The for-profit sector has taken a growing share of the delivery of long-term care in British Columbia over the past 20 years because successive governments believed it would be cheaper to let the private sector meet the growing demand for more beds.

Health Minister Adrian Dix acknowledges problems in the delivery of long-term care. He’s responded by increasing funding to provide more care hours, seeking more accountability from care providers and giving residents more choice about where they will live.

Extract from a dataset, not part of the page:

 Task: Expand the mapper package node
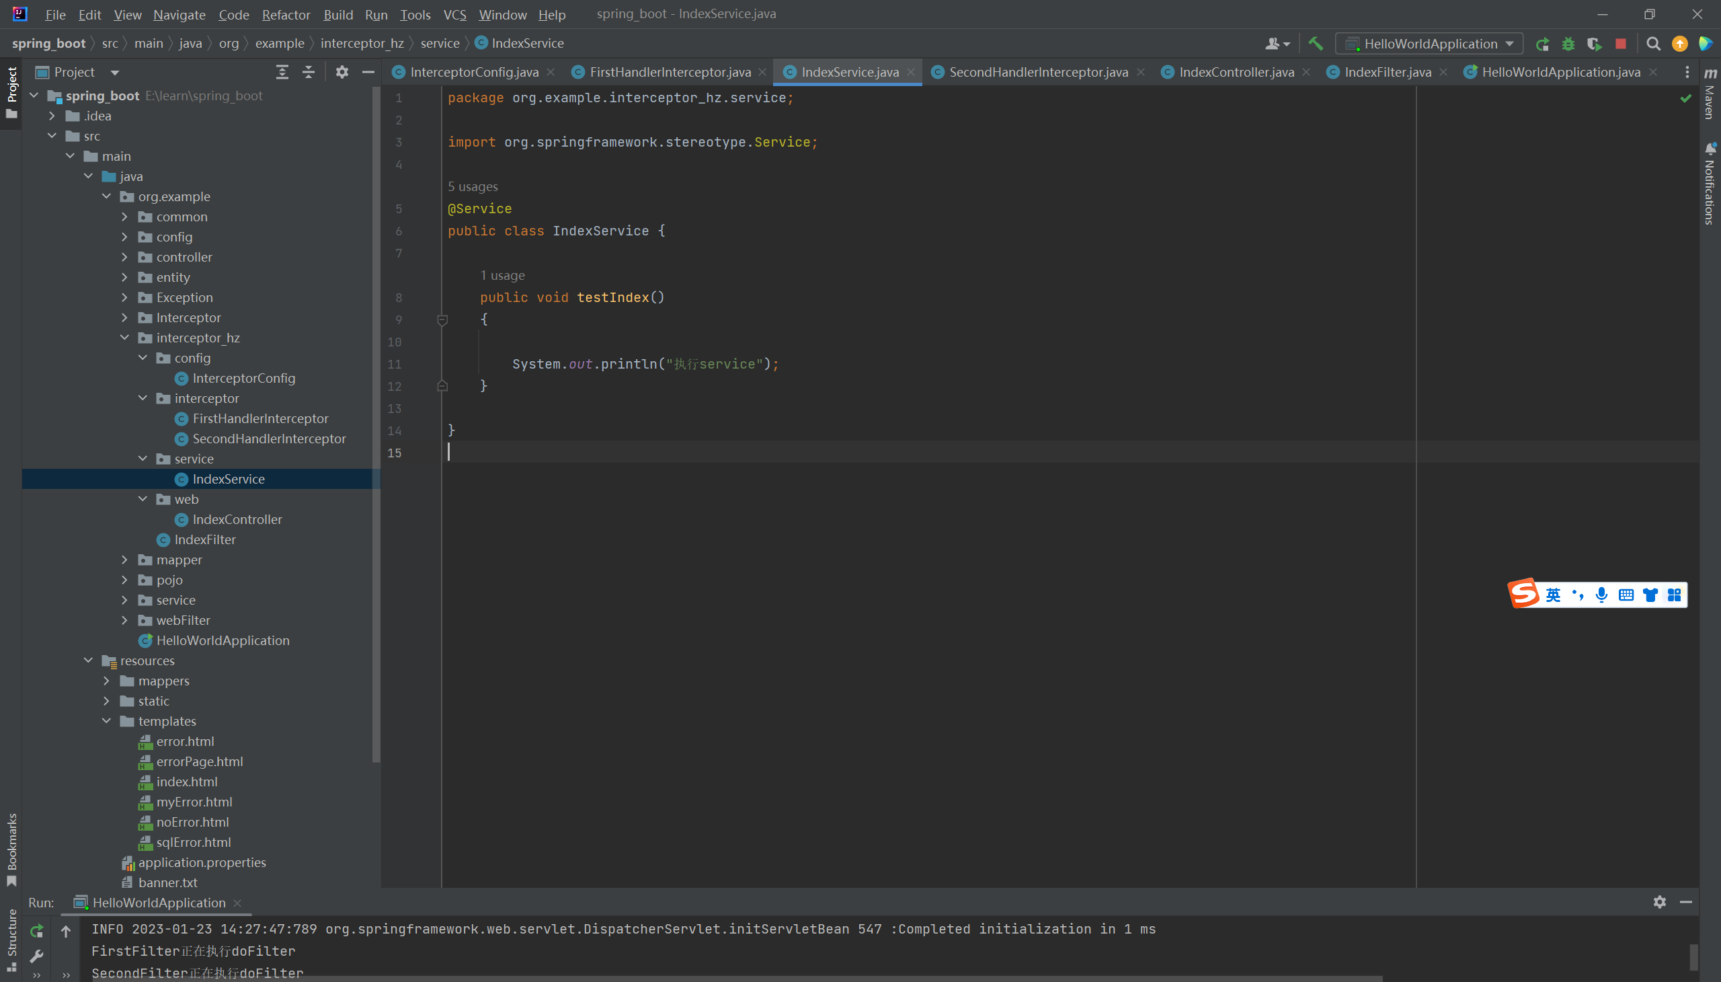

If he can squeeze new money out of Monday’s provincial budget – and that is not a certainty – his priority will be to put funding into the publicly funded facilities that are aging and in need of repair. “We have got to deal with the reality that’s in front of us," he said. Ms. Mackenzie’s recommendations are worthy, he said, but added: “We also have to work with our partners who are providing the care to ensure that we make the right decisions and that ultimately, they improve care for seniors.”

Ms. Mackenzie cringes when she hears the minister describe private care providers as partners.

“One of the frustrations I’ve had is that the health authorities and the ministry keep talking about ‘our partners.’ We’re not partners. We’re regulators,” she said. “We are using public dollars to contract with somebody to deliver a public service. They are not equal partners at the table, their interests are not equal to our interests. Our interests are the public interest, and that needs to take precedence.”

The seniors advocate was not just concerned with the dollars being spent, but the care being delivered. And the inequities between the different service providers means that some seniors are getting better care than others.

“There is certainly strong evidence that in some care homes in this province, the seniors are not well served by this model," she said.

But the B.C. health-care system is increasingly dependent on those private sector providers. The facilities, of all types, are at capacity and demand is growing. Mr. Dix is not ready to dismantle the model – 30,000 beds provided roughly in equal measure by public, private and not-for-profit care providers – not because he likes it, but because he knows the provincial government is not in a good bargaining position.